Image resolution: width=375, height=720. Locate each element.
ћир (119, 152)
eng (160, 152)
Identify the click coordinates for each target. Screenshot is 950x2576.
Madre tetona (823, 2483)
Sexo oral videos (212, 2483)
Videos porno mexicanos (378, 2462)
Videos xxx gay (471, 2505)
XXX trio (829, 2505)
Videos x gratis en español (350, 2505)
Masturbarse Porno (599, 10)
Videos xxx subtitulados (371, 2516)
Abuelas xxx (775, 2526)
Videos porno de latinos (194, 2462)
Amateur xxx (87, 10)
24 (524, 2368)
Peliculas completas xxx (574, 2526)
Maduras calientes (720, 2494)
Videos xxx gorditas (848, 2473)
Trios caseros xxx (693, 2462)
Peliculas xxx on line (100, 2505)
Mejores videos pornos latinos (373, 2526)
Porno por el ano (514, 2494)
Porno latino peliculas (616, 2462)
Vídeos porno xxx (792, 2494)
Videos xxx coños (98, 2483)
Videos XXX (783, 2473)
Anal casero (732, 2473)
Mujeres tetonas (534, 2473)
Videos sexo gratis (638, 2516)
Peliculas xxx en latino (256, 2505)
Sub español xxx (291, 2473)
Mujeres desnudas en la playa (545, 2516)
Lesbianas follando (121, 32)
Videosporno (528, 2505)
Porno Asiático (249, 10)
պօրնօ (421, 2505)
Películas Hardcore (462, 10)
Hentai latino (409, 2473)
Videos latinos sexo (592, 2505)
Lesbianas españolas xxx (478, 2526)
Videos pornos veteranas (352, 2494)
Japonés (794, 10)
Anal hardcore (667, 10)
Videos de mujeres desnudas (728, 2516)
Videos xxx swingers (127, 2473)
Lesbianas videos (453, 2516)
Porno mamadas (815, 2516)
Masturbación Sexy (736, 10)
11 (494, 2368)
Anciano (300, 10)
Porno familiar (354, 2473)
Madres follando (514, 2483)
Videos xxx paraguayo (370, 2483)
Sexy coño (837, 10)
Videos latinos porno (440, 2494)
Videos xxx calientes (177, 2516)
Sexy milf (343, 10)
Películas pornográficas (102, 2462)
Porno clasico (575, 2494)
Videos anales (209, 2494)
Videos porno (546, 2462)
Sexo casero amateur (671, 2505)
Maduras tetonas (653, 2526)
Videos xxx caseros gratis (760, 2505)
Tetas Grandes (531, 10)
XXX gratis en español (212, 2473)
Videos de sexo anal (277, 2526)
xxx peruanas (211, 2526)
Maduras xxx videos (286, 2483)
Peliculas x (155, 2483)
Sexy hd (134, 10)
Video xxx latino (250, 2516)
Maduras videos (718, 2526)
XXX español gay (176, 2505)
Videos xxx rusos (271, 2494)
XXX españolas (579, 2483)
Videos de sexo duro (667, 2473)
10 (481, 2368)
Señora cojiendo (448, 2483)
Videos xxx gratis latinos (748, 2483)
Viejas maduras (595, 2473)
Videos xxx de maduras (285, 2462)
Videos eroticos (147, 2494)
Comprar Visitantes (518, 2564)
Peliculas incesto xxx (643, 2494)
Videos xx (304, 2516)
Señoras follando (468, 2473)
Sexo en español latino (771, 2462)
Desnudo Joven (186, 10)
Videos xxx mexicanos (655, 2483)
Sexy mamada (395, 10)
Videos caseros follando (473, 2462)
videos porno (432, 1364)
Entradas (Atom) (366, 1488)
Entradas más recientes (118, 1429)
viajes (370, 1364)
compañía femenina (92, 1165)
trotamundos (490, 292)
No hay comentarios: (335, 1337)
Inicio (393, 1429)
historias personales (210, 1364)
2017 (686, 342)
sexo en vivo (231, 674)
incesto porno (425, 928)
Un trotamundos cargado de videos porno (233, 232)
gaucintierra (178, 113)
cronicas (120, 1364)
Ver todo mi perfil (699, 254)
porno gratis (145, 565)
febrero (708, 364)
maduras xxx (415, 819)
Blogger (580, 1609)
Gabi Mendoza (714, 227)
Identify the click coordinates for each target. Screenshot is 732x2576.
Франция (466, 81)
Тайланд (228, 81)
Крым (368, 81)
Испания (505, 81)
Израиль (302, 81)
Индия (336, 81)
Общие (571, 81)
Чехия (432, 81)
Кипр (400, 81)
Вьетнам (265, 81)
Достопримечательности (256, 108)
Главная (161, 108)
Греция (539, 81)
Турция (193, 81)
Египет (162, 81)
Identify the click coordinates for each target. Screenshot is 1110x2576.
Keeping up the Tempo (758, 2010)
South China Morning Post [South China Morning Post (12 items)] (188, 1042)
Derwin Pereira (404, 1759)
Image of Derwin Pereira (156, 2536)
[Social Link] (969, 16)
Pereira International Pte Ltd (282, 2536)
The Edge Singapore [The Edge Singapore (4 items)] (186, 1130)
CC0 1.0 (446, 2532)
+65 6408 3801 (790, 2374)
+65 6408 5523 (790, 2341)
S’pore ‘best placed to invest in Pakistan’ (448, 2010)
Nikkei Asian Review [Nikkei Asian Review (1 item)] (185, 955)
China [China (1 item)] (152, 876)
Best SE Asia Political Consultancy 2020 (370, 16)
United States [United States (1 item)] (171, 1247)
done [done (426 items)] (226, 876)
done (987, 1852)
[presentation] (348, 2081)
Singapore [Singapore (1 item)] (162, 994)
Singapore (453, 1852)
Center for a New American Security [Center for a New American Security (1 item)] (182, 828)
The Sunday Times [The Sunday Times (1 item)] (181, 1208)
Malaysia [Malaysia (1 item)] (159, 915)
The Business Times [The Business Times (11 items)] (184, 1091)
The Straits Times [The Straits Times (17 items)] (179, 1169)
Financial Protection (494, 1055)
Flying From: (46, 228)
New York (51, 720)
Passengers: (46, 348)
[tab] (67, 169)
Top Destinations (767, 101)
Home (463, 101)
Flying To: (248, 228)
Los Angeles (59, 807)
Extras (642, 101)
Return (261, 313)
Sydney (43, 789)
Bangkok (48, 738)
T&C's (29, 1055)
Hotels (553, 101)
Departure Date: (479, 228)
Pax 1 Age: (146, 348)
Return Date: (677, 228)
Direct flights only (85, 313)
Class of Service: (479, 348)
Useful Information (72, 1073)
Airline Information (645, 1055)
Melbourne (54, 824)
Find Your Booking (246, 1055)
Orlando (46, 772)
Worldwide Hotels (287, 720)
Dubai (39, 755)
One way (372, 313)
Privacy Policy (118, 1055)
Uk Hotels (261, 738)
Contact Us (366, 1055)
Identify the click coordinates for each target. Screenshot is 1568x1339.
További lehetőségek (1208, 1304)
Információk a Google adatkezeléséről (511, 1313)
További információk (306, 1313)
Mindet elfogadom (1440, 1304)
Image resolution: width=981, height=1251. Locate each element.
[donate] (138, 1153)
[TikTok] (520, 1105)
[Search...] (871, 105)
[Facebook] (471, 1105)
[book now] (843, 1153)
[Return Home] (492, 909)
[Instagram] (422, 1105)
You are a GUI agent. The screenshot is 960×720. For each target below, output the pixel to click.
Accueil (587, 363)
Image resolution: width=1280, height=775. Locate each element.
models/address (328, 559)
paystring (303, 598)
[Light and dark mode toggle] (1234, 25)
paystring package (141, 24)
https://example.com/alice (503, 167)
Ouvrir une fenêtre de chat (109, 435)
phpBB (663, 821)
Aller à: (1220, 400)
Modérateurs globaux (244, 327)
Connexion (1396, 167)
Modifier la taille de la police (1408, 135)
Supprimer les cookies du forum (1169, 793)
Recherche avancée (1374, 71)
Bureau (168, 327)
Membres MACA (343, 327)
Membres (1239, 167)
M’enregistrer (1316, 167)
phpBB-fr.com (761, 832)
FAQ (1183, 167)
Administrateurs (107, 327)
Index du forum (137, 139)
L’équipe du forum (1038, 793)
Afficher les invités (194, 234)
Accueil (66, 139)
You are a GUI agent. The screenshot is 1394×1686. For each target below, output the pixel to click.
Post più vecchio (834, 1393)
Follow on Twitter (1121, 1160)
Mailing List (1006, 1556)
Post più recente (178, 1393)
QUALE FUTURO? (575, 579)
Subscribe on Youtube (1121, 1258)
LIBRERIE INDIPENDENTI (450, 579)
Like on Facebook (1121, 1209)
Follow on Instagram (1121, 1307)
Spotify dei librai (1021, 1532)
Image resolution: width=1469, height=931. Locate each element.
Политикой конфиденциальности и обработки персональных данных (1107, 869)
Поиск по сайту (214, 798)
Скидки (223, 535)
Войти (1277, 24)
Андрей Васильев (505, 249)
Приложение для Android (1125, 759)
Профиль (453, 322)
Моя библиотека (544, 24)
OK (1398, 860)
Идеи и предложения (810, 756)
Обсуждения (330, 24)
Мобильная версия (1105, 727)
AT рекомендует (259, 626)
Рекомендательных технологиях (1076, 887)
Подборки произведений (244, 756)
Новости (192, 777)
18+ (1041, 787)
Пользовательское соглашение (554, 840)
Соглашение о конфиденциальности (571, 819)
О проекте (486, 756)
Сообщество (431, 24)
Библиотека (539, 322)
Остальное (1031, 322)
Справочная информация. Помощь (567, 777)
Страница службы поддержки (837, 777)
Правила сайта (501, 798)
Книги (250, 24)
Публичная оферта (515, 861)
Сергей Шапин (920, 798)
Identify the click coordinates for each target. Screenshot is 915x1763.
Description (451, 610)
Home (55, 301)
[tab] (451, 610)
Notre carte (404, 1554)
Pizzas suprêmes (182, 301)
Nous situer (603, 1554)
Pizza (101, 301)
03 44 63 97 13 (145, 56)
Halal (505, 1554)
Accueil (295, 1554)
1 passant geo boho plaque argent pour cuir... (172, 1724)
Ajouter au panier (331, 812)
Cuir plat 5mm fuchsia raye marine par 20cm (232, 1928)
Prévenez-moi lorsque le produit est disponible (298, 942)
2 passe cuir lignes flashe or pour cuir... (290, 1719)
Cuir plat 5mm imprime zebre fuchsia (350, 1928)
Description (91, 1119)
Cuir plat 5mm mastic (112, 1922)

Work to complete:
Please count the lines of the items above that contain the string "resolution", treating case as significant, and give only the number.

The completed task:
4